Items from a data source
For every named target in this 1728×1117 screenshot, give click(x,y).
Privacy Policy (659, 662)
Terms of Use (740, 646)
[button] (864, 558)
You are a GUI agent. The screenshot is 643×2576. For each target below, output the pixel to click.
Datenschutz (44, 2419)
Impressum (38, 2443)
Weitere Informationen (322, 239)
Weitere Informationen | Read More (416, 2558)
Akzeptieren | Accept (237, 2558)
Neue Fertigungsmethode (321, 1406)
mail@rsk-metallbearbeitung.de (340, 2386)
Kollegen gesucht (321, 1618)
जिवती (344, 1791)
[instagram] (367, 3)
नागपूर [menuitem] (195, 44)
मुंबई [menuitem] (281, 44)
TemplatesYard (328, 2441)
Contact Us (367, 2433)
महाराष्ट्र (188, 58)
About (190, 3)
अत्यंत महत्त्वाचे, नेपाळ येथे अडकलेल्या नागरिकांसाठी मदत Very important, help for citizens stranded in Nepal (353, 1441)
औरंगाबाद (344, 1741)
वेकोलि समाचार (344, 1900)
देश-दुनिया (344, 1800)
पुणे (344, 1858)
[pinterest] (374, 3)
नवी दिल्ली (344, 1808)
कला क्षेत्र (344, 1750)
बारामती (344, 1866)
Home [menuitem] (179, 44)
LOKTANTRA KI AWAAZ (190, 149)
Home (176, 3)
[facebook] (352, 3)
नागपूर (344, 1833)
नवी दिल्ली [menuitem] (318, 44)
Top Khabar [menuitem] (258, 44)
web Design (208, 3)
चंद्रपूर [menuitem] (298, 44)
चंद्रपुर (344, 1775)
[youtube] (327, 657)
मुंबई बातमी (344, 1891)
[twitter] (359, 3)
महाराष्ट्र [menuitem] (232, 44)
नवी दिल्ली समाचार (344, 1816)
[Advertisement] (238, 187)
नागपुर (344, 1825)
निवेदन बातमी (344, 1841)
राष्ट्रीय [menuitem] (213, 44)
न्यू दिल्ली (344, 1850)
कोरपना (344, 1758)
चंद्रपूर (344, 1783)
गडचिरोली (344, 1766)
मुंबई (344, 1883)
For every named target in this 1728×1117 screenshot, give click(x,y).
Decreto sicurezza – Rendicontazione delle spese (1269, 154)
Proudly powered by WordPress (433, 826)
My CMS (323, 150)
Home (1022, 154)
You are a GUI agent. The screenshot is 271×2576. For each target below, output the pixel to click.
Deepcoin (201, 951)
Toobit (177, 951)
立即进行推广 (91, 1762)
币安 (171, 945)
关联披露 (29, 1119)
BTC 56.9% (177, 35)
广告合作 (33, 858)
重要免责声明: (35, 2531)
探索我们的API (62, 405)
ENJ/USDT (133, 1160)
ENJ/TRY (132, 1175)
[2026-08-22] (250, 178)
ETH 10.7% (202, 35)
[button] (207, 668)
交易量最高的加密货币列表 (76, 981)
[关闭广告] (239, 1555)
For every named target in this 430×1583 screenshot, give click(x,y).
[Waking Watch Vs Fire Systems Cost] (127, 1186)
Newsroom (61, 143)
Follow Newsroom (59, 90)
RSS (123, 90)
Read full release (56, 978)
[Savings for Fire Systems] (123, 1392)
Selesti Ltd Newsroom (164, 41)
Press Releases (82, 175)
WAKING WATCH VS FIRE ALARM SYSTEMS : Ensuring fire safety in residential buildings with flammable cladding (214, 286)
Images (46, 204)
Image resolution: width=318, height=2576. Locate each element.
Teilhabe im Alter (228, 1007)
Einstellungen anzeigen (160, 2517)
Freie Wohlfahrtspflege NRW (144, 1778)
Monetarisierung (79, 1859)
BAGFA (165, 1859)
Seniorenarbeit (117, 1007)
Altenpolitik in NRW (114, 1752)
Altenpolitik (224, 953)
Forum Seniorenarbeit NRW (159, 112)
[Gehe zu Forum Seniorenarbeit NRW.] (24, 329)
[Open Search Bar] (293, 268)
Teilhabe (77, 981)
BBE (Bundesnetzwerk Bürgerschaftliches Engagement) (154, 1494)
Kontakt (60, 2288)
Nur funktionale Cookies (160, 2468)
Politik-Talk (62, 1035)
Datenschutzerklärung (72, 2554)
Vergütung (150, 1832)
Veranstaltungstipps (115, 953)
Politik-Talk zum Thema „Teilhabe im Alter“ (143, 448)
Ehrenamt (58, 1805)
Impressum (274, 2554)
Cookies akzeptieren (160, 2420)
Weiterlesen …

=== What the task requires ===
Using the entries above, give back exactly the line containing "My CMS (323, 150)", the line containing "[2026-08-22] (250, 178)", and every line between them, and nothing else.

=== Result for this exercise ===
My CMS (323, 150)
Home (1022, 154)
You are a GUI agent. The screenshot is 271×2576. For each target below, output the pixel to click.
Deepcoin (201, 951)
Toobit (177, 951)
立即进行推广 (91, 1762)
币安 (171, 945)
关联披露 (29, 1119)
BTC 56.9% (177, 35)
广告合作 (33, 858)
重要免责声明: (35, 2531)
探索我们的API (62, 405)
ENJ/USDT (133, 1160)
ENJ/TRY (132, 1175)
[2026-08-22] (250, 178)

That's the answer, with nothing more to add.